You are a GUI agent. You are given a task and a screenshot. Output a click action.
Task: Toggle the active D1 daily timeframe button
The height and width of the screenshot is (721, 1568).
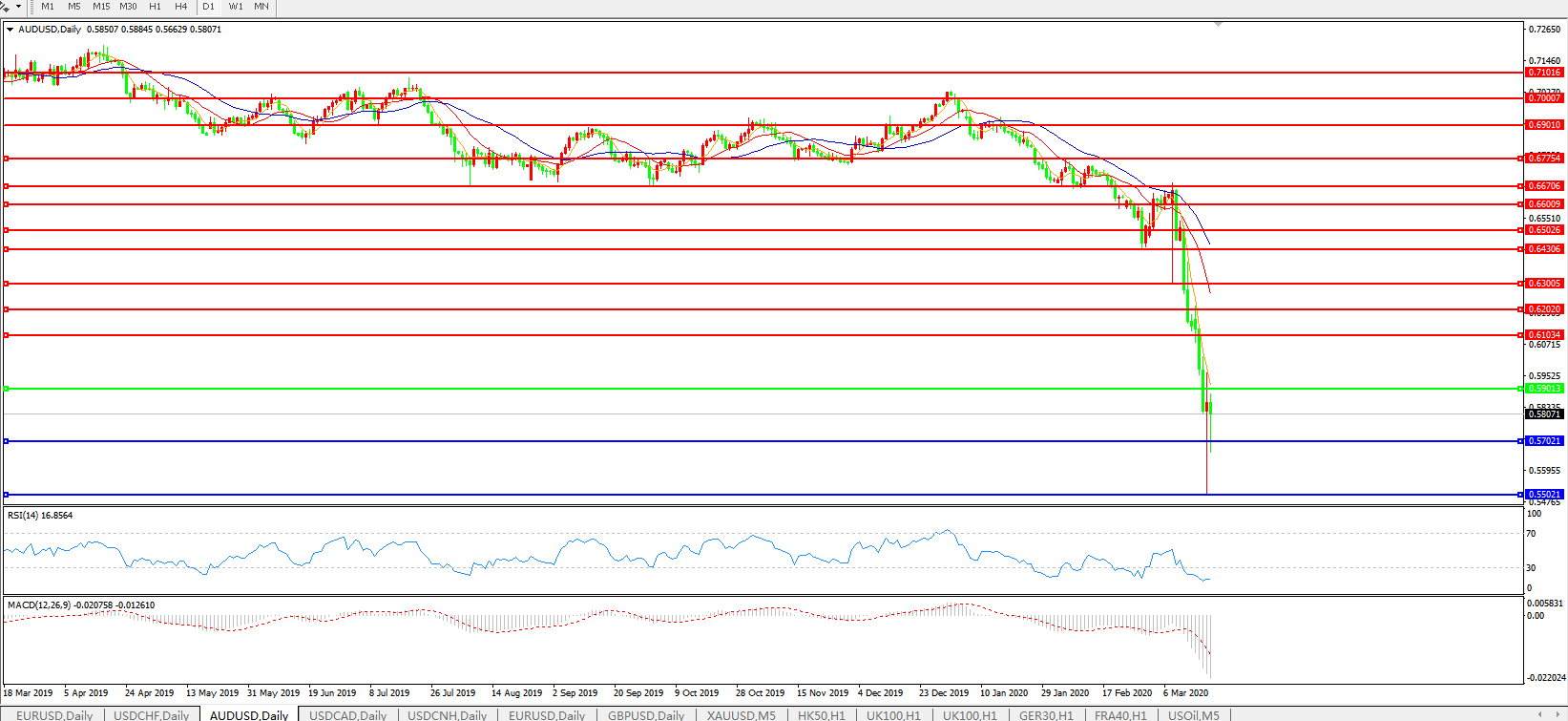tap(208, 7)
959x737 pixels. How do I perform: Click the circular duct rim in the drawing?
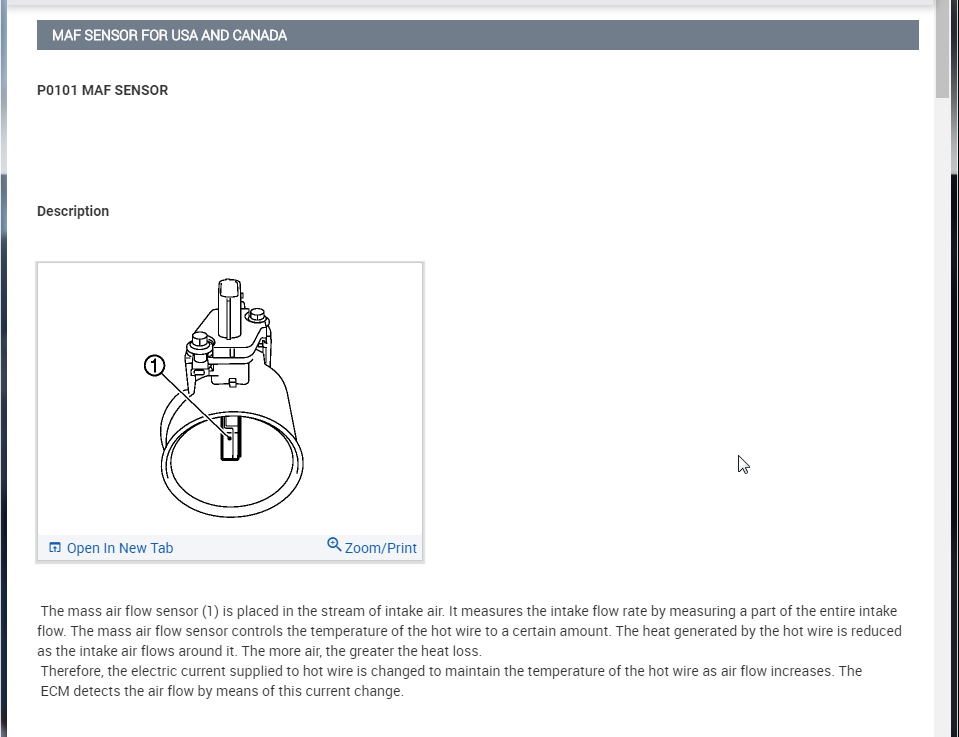232,464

----

__Exercise details__:
Start at the line that contains "The height and" and retype every line through the end of the entries above, both ends included. Exclude all pictures.

__Solution for this task__:
The height and width of the screenshot is (721, 1568).
tap(208, 7)
959x737 pixels. How do I perform: Click the circular duct rim in the drawing?
232,464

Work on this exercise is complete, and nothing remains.